### WORK TO BE COMPLETED
Retype every entry exactly, down to the last character.

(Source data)
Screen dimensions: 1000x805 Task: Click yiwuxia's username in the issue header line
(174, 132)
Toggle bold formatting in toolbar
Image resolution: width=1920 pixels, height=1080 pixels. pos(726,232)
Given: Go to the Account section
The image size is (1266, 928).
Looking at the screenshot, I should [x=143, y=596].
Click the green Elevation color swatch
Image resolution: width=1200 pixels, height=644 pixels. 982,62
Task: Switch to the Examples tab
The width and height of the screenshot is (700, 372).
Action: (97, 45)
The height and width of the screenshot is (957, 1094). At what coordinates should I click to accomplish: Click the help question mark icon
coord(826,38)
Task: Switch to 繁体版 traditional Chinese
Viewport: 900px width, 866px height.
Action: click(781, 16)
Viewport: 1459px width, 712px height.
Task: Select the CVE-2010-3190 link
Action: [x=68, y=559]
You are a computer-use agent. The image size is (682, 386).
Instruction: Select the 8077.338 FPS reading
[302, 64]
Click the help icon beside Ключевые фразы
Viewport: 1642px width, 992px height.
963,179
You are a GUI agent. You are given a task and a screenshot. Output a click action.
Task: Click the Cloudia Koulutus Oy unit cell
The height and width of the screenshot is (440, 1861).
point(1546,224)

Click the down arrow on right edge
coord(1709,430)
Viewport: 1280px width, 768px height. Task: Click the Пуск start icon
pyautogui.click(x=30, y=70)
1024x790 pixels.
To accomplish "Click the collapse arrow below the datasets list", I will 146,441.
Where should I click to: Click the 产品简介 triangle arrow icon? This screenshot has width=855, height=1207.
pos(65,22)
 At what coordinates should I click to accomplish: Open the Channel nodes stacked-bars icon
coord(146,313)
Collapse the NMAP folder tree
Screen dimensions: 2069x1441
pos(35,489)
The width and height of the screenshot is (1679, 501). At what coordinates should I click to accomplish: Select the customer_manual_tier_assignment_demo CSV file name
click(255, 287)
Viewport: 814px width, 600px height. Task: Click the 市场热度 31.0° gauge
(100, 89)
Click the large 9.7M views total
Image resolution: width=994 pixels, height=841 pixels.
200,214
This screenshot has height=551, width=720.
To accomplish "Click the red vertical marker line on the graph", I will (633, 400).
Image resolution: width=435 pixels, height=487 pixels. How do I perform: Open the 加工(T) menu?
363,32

### WRITTEN SOLUTION
Screen dimensions: 1000x805 Task: Click yiwuxia's username in the issue header line
(174, 132)
Toggle bold formatting in toolbar
Image resolution: width=1920 pixels, height=1080 pixels. pos(726,232)
Given: Go to the Account section
The image size is (1266, 928).
Looking at the screenshot, I should [x=143, y=596].
Click the green Elevation color swatch
Image resolution: width=1200 pixels, height=644 pixels. 982,62
Task: Switch to the Examples tab
The width and height of the screenshot is (700, 372).
Action: (97, 45)
The height and width of the screenshot is (957, 1094). At what coordinates should I click to accomplish: Click the help question mark icon
coord(826,38)
Task: Switch to 繁体版 traditional Chinese
Viewport: 900px width, 866px height.
Action: click(781, 16)
Viewport: 1459px width, 712px height.
Task: Select the CVE-2010-3190 link
Action: [x=68, y=559]
You are a computer-use agent. The image size is (682, 386).
Instruction: Select the 8077.338 FPS reading
[302, 64]
Click the help icon beside Ключевые фразы
Viewport: 1642px width, 992px height.
963,179
You are a GUI agent. You are given a task and a screenshot. Output a click action.
Task: Click the Cloudia Koulutus Oy unit cell
The height and width of the screenshot is (440, 1861).
point(1546,224)

Click the down arrow on right edge
coord(1709,430)
Viewport: 1280px width, 768px height. Task: Click the Пуск start icon
pyautogui.click(x=30, y=70)
1024x790 pixels.
To accomplish "Click the collapse arrow below the datasets list", I will 146,441.
Where should I click to: Click the 产品简介 triangle arrow icon? This screenshot has width=855, height=1207.
pos(65,22)
 At what coordinates should I click to accomplish: Open the Channel nodes stacked-bars icon
coord(146,313)
Collapse the NMAP folder tree
Screen dimensions: 2069x1441
pos(35,489)
The width and height of the screenshot is (1679, 501). At what coordinates should I click to accomplish: Select the customer_manual_tier_assignment_demo CSV file name
click(255, 287)
Viewport: 814px width, 600px height. Task: Click the 市场热度 31.0° gauge
(100, 89)
Click the large 9.7M views total
Image resolution: width=994 pixels, height=841 pixels.
200,214
This screenshot has height=551, width=720.
To accomplish "Click the red vertical marker line on the graph", I will (633, 400).
Image resolution: width=435 pixels, height=487 pixels. How do I perform: Open the 加工(T) menu?
363,32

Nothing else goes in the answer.